Amor en el trabajo ¿Combinación perfecta o peligrosa?

Amor en el trabajo ¿Combinación perfecta o peligrosa?

¿Es el centro de labores el espacio ideal para concretar una relación amorosa? Enamorarse en el trabajo resulta a veces tan a menudo que no nos preguntamos si es lo mejor necesariamente para nosotros. Y es que pasar de una relación laboral a una amical y luego amorosa puede significar momentos de felicidad pero también de incomodidad y hasta de estrés.

Un reciente estudio de CareerBuilder en el Perú, revela que el 39% de los empleados aseguraron haber salido con un compañero de trabajo por lo menos una vez en el transcurso de su carrera. Un 17% dijo que había salido con compañeros de trabajo por lo menos dos veces y casi un tercio (30%) reconocieron que se casaron con esa persona. Tendencias que demuestran que aún el centro laboral se mantiene como uno de los espacios con mayor incidencia de enamoramientos.

Es indiscutible, sin duda, en esta tendencia el tiempo que pasamos en nuestros trabajos. Ernesto Rubio, Gerente General de Ronald Career Services Group señala que “los peruanos pasamos más del 50% de nuestro tiempo en la oficina, lo que significa que compartimos más horas con nuestros compañeros de trabajo que con nuestros familiares. Y ello es una razón muy fuerte para germinar el amor pues se intercambian intereses, pasiones y sobre todo mucha cercanía física”.

Pero ¿cuáles son las ventajas y desventajas de tener una relación amorosa en el trabajo? Si hablamos de las ventajas pues estás están relacionadas con la mejor productividad de la pareja, pues el amor incentiva, motiva e inspira. Sin embargo, muchas veces cuando la relación termina, la situación puede complicarse hasta influir en el ambiente laboral. Y es que es difícil enfrentar a un ex todos los días, así como los comentarios en tono de burla que esto puede ocasionar.

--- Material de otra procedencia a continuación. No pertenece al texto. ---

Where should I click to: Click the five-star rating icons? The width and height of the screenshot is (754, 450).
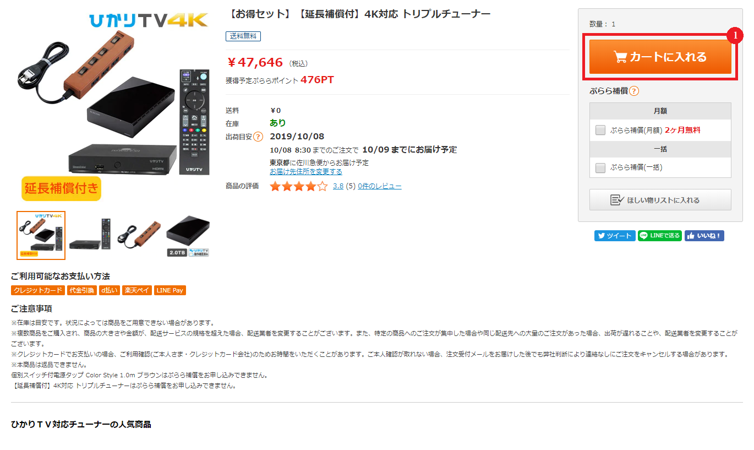[298, 186]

Ernesto Rubio, experto en outplacement y personal branding recomienda que lo mejor en estas circunstancias es tener un acuerdo claro y transparente entre los enamorados apenas inician su relación. “Esto es crucial para definir que en el trabajo lo más importante es casi siempre el trabajo. Sólo así se pueden evitar malos entendidos como por ejemplo los famosos celos”.

¿Cómo deben actuar los empleadores ante estas relaciones? Prohibirlas tal vez no sea la mejor recomendación. No por algo dicen que lo prohibido resulta más motivador. Pero sí es necesario establecer ciertas reglas sobre las prioridades en el centro de labores.

Estas reglas deben estar centradas básicamente a evitar favoritismos y decisiones erradas que causen resentimientos entre los demás empleados. Un caso reciente fue el que le tocó vivir al ex Ministro de Defensa, Mariano Gonzáles, quien favoreció con un puesto de asesora a su pareja sentimental. Al final, ambos terminaron renunciando pues representaba una clara situación de conflicto de interés.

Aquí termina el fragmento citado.